If I didn’t already know the parent, then I would ask J to talk to his friend about getting his mother’s phone number. Sometimes, I would write a note for J to give to his friend to pass along to his parents. These usually worked well, and we managed to reach each other.

We then discussed the arrangements for the playdate.

Ways to prepare your autistic and ADHD child for the playdate

Two boys playing outside. How can you set up a successful playdate for your autistic child?

You want the playdate to be successful and for your child to be happy they were able to play with a friend. So how can you prepare your autistic and ADHD child for a playdate?

1. Ensure your child is ready for playdates

First, you need to make sure your child is ready to participate in playdates. Are they interested in playing with others? Will they be willing to share toys or play on the playground with another child? If you don’t feel they are ready, don’t force it. Wait for a while before proceeding with playdates.

2. Choose a neutral location

Sometimes, choosing a neutral location can help your child be more willing to participate in activities. If they are at your home, your child may be possessive of their toys or may insist on directing the play. When J was little, we had playdates at neighborhood parks that generally were not crowded or went on outings to the zoo, trampoline parks and other places where the kids could play and interact with each other.

3. Role play a playdate with your child

If your child has not yet had a playdate or usually has certain challenges during them, role playing a playdate can be helpful. It allows your autistic child to practice a playdate before it.

4. Use social stories to talk about playdates

Social stories can be so helpful in preparation for playdates. I had Carol Gray’s Social Story book (affiliate link) when J was younger, and we used it on a regular basis to talk about different situations and activities.

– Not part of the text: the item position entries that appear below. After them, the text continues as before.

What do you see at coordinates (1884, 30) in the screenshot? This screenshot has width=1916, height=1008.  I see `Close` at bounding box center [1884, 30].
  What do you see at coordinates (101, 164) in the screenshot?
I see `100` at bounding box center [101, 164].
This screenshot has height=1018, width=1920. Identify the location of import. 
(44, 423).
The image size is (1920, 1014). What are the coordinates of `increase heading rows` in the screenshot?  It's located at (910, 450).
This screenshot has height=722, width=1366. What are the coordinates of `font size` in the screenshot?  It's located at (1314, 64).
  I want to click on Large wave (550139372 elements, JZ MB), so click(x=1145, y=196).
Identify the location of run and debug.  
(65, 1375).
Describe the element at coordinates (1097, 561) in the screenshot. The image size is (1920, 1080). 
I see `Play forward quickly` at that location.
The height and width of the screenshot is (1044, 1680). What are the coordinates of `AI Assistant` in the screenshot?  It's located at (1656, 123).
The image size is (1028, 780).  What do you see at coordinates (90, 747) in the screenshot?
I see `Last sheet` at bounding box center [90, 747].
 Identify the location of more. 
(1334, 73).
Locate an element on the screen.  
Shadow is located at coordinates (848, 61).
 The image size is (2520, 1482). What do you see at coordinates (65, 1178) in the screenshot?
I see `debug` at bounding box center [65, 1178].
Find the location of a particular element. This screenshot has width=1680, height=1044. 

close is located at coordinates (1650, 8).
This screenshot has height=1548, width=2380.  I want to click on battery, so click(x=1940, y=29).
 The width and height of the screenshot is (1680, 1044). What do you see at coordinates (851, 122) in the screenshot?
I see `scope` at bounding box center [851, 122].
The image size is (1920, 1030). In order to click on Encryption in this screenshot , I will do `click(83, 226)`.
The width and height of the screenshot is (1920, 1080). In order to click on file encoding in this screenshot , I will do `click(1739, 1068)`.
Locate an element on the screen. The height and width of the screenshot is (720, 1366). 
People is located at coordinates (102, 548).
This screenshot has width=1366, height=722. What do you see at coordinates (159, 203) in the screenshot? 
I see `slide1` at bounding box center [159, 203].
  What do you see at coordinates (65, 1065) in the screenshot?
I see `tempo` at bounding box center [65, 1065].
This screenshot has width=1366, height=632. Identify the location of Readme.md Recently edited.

5. Give your child some quiet time before the playdate (and after!)

Playdates are stimulating and tiring, so it’s important to give your child some quiet time both before and after a playdate. This can help them be ready for playing with the other child and then come down after the event.

6. Practice a signal or phrase that your child can give you if they are overwhelmed or need a break

Your autistic and ADHD child may get overwhelmed during the playdate and need a break. To prepare for that, decide on a signal or phrase that your child can give you to indicate they need the break. Practice it before the playdate so they will remember it.

7. Be okay with parallel play

Depending on your child’s age and stage of development, they may feel more comfortable playing in parallel instead of together with another child. That is okay. They still will interact with each other, and the playdate will be beneficial for your child.

8. Prepare for meltdowns (and have your meltdown kit with you!)

A playdate could overwhelm your child’s senses, so be prepared for a meltdown. It’s important to have an emergency meltdown kit with you during it. Don’t have one? Find out how to build an emergency meltdown kit.

9. Have a snack on hand for the playdate

Snacks are great to have with you for a playdate! It allows the children to take a little break, and the food allows them to talk about something else and keep their blood sugar levels from dropping (which could cause a child to become irritable).

10. Keep the playdate short

Make the playdate long enough so the kids have fun but short enough to keep them from being overwhelmed. With a new playmate or if your child is younger, try 45 minutes to one hour to start. As they become more familiar with each other, you can lengthen the playdate times some.

11. Have a transition plan to leave in place

Transitions can be so hard for our children with autism and ADHD. Make sure you have a transition plan in place when it’s time to leave the playdate. Ideally, it’s good to have something at home that you need to get to for your child. For instance, if they have a particular show they like to watch or a part of their daily routine that can coincide with leaving, that can make the transition easier.